New Zealand’s 2020 climate change risk assessment report finds that 675,500 Kiwis live in flood-prone areas, and an additional 72,065 live in the areas facing the highest impacts from sea-level rise.
The national adaptation plan does not denigrate the urgency of reducing emissions as doing so would lessen the planet’s warming, and with this in mind, the country is set to release the most-awaited Emissions Reduction Plan outlining how New Zealand will achieve the net-zero target in 2050 to keep global warming below 1.5°C.
The document notes that New Zealand’s first national adaptation plan “brings together in one place the Government’s current efforts to help to build our climate resilience. And it sets out a proposed future work programme, indicating our priorities for the next six years” and “a very important milestone in the journey of every New Zealander to resilience and adaptation.

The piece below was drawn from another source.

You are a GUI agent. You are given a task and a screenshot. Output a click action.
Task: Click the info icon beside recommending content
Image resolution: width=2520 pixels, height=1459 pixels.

It sits alongside the emissions reduction plan, and together they lay out New Zealand’s overall response to climate change so that we can transition to a low-emissions, climate-resilient future.”
With the draft climate adaptation plan’s release, the NZ public is expected to engage and present submissions until June 3.
For more details on the draft NZ Climate Adaptation Plan, click on the link to the document provided in the “Source” section below.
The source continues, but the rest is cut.